A few years ago, billboards in suburban Chicago called out to “Stop Sterigenics” as part of a grassroots campaign to close the company’s medical sterilization plant in the area.
Residents of and around Willowbrook, Ill., claimed they had been hit with an abnormal number of cancer cases. They tied those diagnoses to Sterigenics, which for decades used a toxic gas called ethylene oxide to clean medical devices found in hospitals around the country.
Last week, that call was heeded, despite permission from state regulators to reopen the plant after the Illinois Environmental Protection Agency shut it down in February. Sterigenics’ new permit required stricter emissions standards, and company officials said they finally gave up because the Chicago area had become an “unstable legislative and regulatory landscape.”
In the years since the public made its voice clear on ethylene oxide, there’s been fierce debate weighing the public health benefits of maintaining sanitary medical products vs. the potential health risks of using a gas the U.S. Environmental Protection Agency has labeled a human carcinogen.
Studies show that workers exposed to ethylene oxide are more susceptible to some forms of cancer like leukemia, lymphoma and breast cancer. At a minimum, in these studies, employees handling the gas felt lightheaded and showed signs of other neurological symptoms. Two years after calling attention to the compound’s potential danger, the EPA flagged 109 census areas as having higher cancer risks, mostly due to ethylene oxide.
Earlier this year, the agency challenged the healthcare industry to come up with alternatives to ethylene oxide. And because dirty medical devices cause thousands of deaths every year and cost hospitals millions if they are found to be responsible, providers must play a big role in coming up with solutions.
There already are other methods, such as hydrogen peroxide, nitrogen dioxide and steam, to sterilize medical devices. But in some cases they aren’t as effective.
Ethylene oxide doesn’t require high temperatures to kill germs, so it works on items that could melt or change composition under heat. Vascular catheters are one example of a product that can only be cleaned using electron beam or X-ray radiation or ethylene oxide.
Sterilization companies also want alternatives that can clean supplies in bulk, like ethylene oxide can. And both those companies and the hospitals and physicians they serve should be concerned about the potential red tape and high costs they’ll face for any new methods to meet federal sterilization standards.
The American Medical Association’s board of trustees this year issued a resolution urging its members to find alternatives to ethylene oxide sterilization. It also called on providers to choose medical devices that are safe for the environment.
Some Illinois residents pulled out all of the stops to shut down Sterigenics. Village officials and community activists threatened to use eminent domain to seize the land on which the plant sits. The state attorney general sued on behalf of residents. Members of both parties from the Illinois House and Senate are still threatening to ban the use of ethylene oxide in the state—which would greatly impact a Medline Industries facility located in Waukegan.

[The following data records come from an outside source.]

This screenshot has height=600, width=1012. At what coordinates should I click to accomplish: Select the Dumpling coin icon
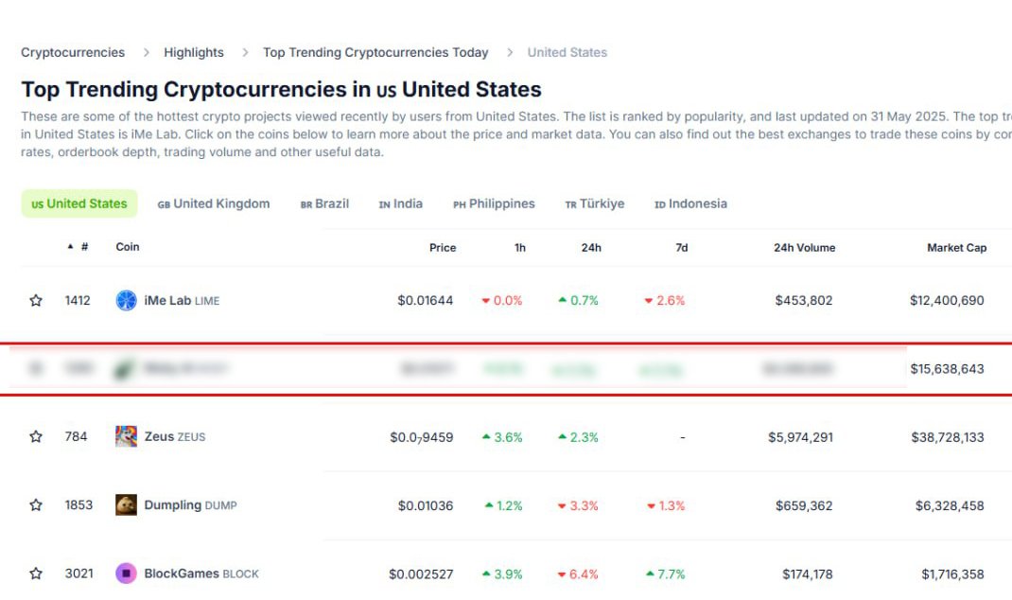point(126,505)
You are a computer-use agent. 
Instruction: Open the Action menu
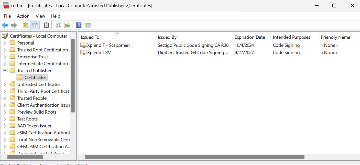pos(23,16)
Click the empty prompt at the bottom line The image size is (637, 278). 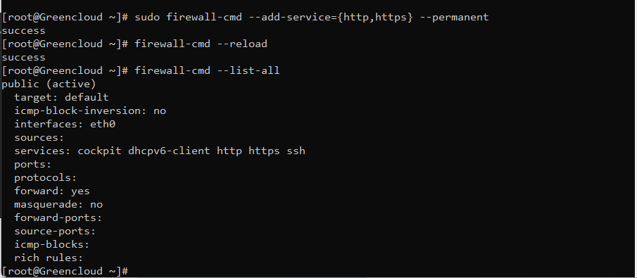point(65,271)
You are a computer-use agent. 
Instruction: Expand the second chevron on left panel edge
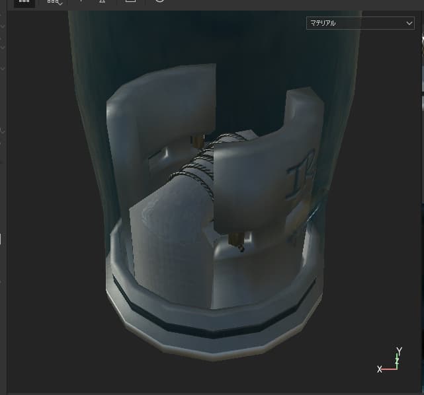tap(3, 48)
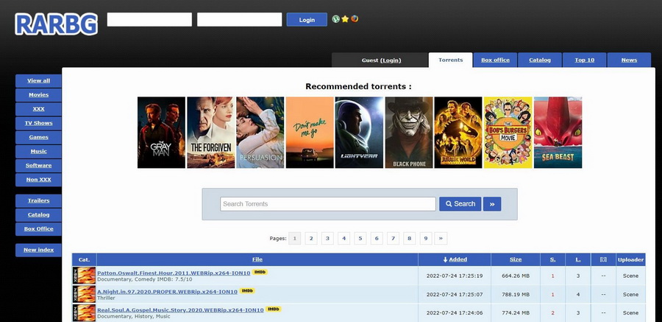Expand advanced search with the » button
The height and width of the screenshot is (322, 662).
click(493, 203)
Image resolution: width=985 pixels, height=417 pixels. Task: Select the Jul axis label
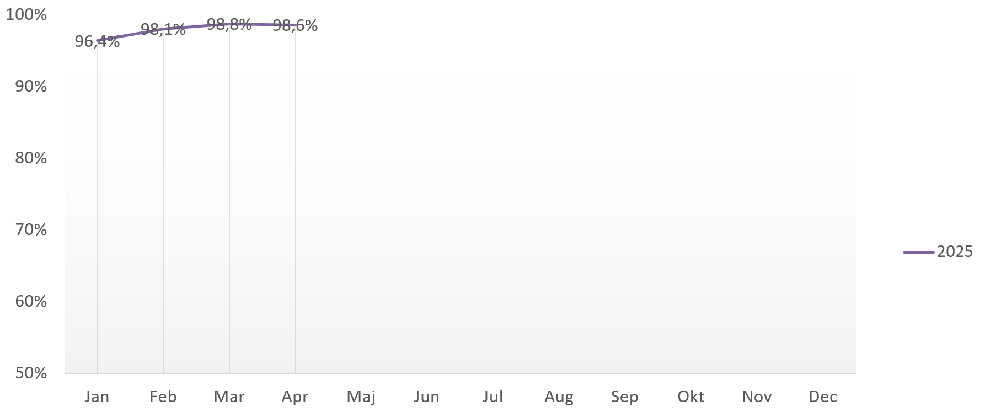[493, 397]
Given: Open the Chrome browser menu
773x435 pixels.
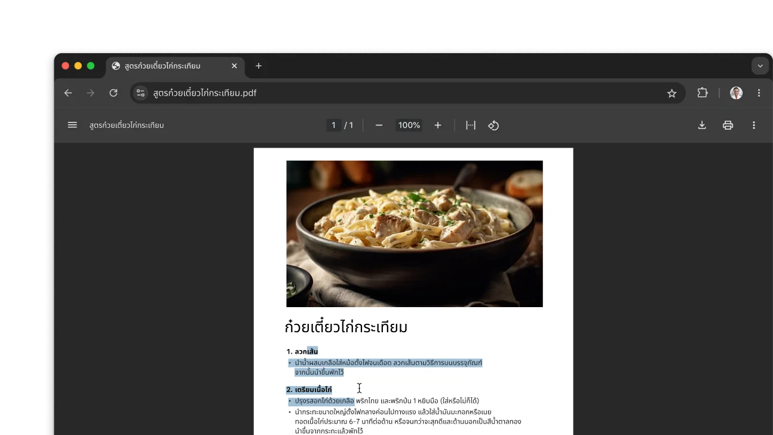Looking at the screenshot, I should pos(759,93).
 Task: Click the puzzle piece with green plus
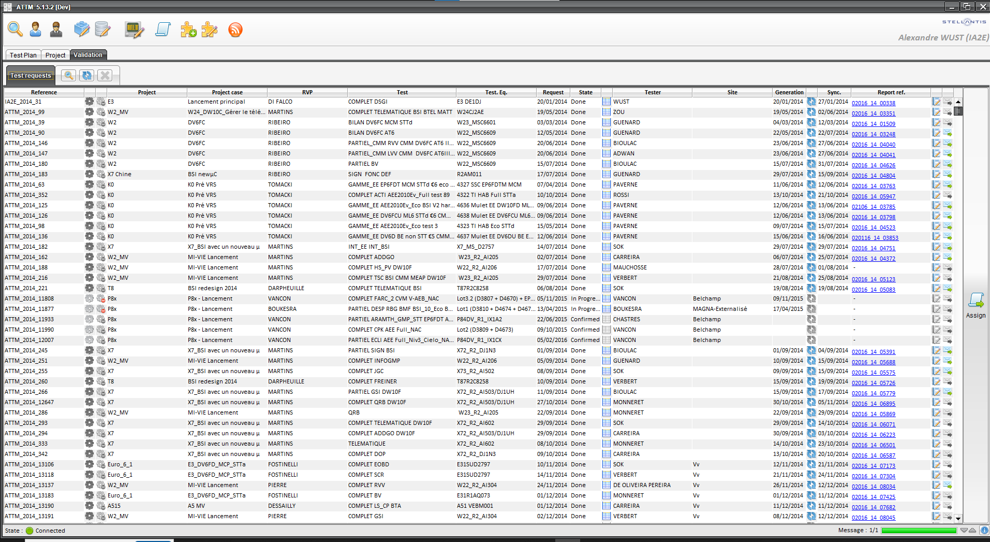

However the demands they make are what companies like Sterigenics and Medline might have to do anyway.
Sterigenics said it would simply move its operations to other facilities (it has 19 around the globe). And because ethylene oxide gas sterilizes more than half of the nation’s medical supplies—from surgical instruments to catheters and pacemakers to mesh, gauze and bandages—it’s unlikely to lose much business.
Officials at Northwell Health, which late last year opened a medical device sterilization plant in an industrial part of Bethpage, N.Y., said it is entirely moving away from ethylene oxide, calling it an aging method of sterilization that is too expensive, difficult to maintain and comes with a lot of risks.
To the others still considering their options, I say “don’t wait.”